De 1982 al 2018 casi nada sustancial cambió en México. El ritual sexenal se produjo 6 veces ateniéndose al principio establecido, en su novela El Gatopardo, por Giuseppe Tomasi di Lampedusa: “que todo cambie para que todo siga igual”.
Inalterable se mantuvo el modelo económico desde que José López Portillo entregó el poder a Miguel de la Madrid y este a Carlos Salinas de Gortari. Siguió después Ernesto Zedillo para luego inaugurar un breve interludio bipartidista con el panista Vicente Fox Quesada y con su correligionario Felipe Calderón Hinojosa.
Aunque en el 2012 volvió el PRI al poder con Enrique Peña Nieto lo cierto es que daba lo mismo que gobernara uno u otro partido pues, quien en realidad mandaba en nuestro país, era el llamado “Grupo compacto”; una élite económica que, sacando raja del modelo neoliberal, se hizo inmensamente rica y poderosa.
Salinas Gortari se robó la presidencia y otro tanto hizo Felipe Calderón. No podían, ninguno de los dos, darse el lujo de entregar el poder a opositores que fracturaran el modelo económico. Tenían que honrar los compromisos adquiridos con la oligarquía nacional y extranjera y completar el saqueo de la Nación. Con sangre pagamos las y los mexicanos estos dos fraudes electorales.
Como un cáncer que hizo metástasis en todo cuerpo social operó el neoliberalismo. La intelectualidad, la academia, la cultura, los medios fueron cooptados por el sistema, infectados más bien por el mismo. Otro tanto sucedió con la banca, la empresa privada, los poderes del Estado. La corrupción se apoderó de todo.
Reprimidos o censurados unos cuantos; al resto se les compró. La imaginación entró en barrena; perdió brillo, originalidad y sentido crítico el pensamiento. Defensores a ultranza del sistema se volvieron quienes, ante la corrupción galopante y la monstruosa desigualdad, deberían haberlo denunciado.
Se acomodaron y tanto, que hoy no saben qué hacer. Les hizo daño tanto dinero; el sentirse tan cerca del poder, el considerarse los “dueños del oído” del emperador como decía Ryszard Kapuscínski. Se creyeron aquello de que eran “líderes de opinión” cuando, en estricto sentido, se habían vuelto repetidores de la cantinela neoliberal.

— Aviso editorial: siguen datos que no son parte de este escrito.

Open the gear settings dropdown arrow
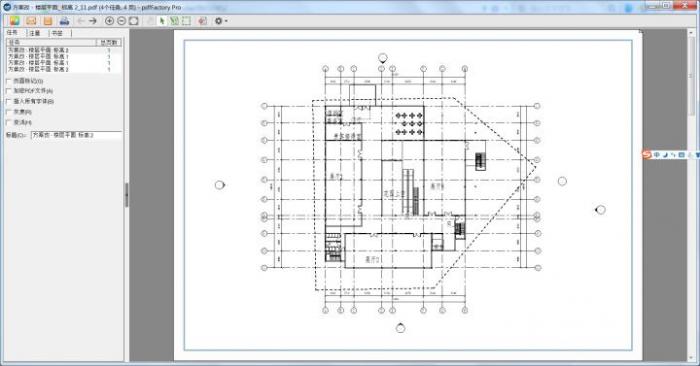 coord(226,21)
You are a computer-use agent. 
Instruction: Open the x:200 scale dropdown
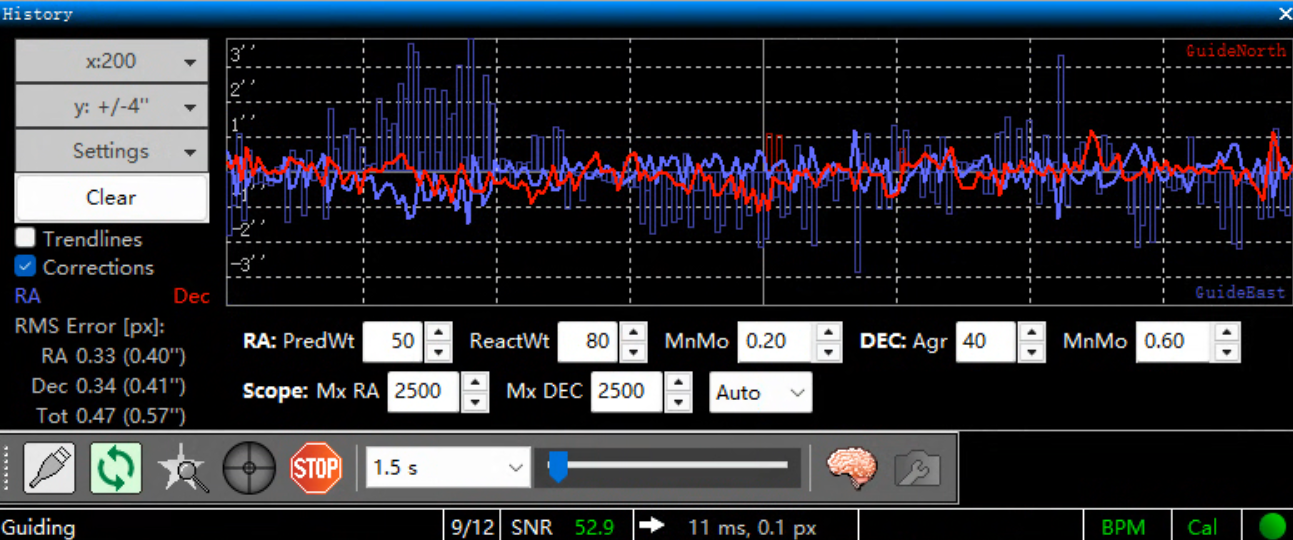click(x=111, y=62)
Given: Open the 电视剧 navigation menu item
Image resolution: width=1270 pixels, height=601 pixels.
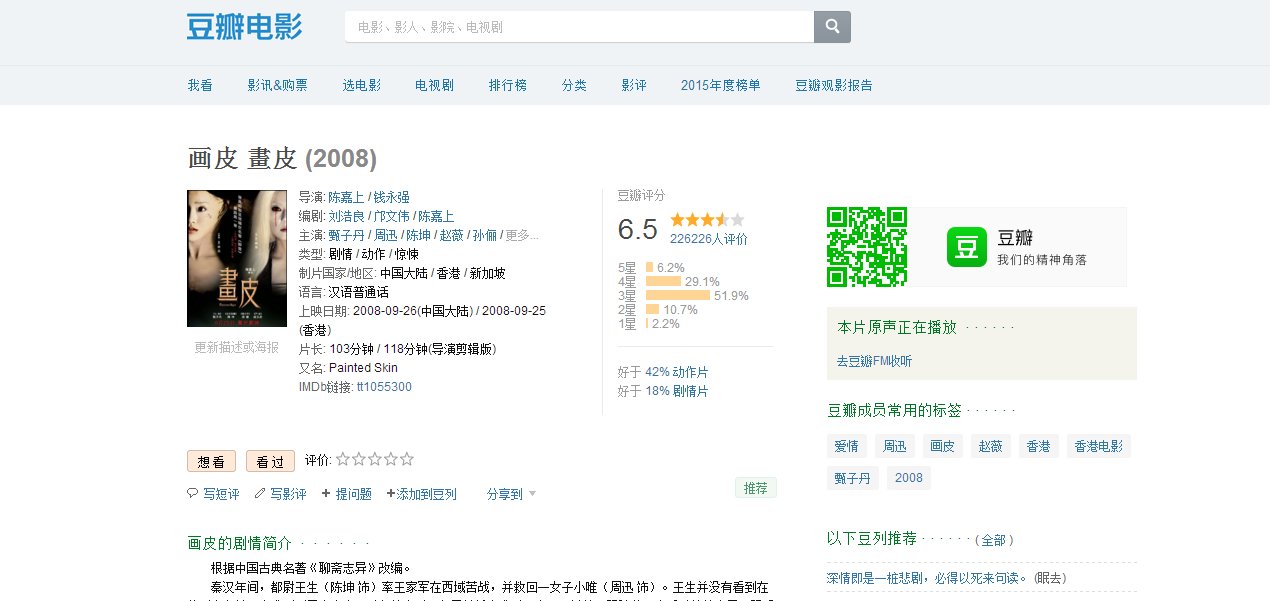Looking at the screenshot, I should (x=433, y=85).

Imposible les parece entender aquello a lo que, en las dos últimas mañaneras se ha referido Andrés Manuel López Obrador: “Antes como antes; ahora como ahora” como decía, en contraposición con el principio gatopardiano que rigió al México neoliberal, un dirigente del Pueblo Yaqui.
Abajo se le vino el mundo a esos oligarcas que pretenden imponer su voluntad al gobierno. Ya no mandaron sobre López Obrador, menos todavía mandarán sobre Claudia Sheinbaum Pardo. No se repartirán los bienes de la Nación; no burlarán las leyes, no manejarán a su antojo a jueces, magistrados y ministros.
Abajo se le vino el mundo también a quienes se consideraban los únicos intérpretes del sistema político mexicano. Nada entienden hoy de lo que pasa e insisten en juzgar, como si se tratara de políticos de viejo cuño, tanto al Presidente saliente como a la Presidenta que llega.
Esta transición tersa, inaudita, entre dos compañeros de lucha, los ha descolocado por completo. Hasta los más inteligentes y menos ideologizados de los columnistas se empeñan en encasillar tanto a Claudia como a Andrés Manuel y están a la espera de la inminente ruptura entre ambos.
Y si a la dirigencia no la entienden, menos entienden al movimiento. Como si fuera un partido político convencional lo juzgan. Creen ver al PRI y al PAN y esperan comportamientos similares cuando, en realidad, Morena es una especie de cataclismo social único en la historia.
Imposible les resulta entender la naturaleza profunda de la victoria del 2 de junio pasado. México, como lo conocían, se acabó. La democracia es hoy una realidad y eso les molesta porque estaban acostumbrados a sacar ventaja de la democracia simulada.
No importa que López Obrador se los dijera hoy de nuevo y con todas sus letras: “Soy un Presidente naco, chinto, chairo, de Tepetitán, Macuspana, Tabasco y pertenezco al pueblo y al pueblo raso”. No le creen. Tampoco a Claudia cuando dice que obedecerá el mismo mandato.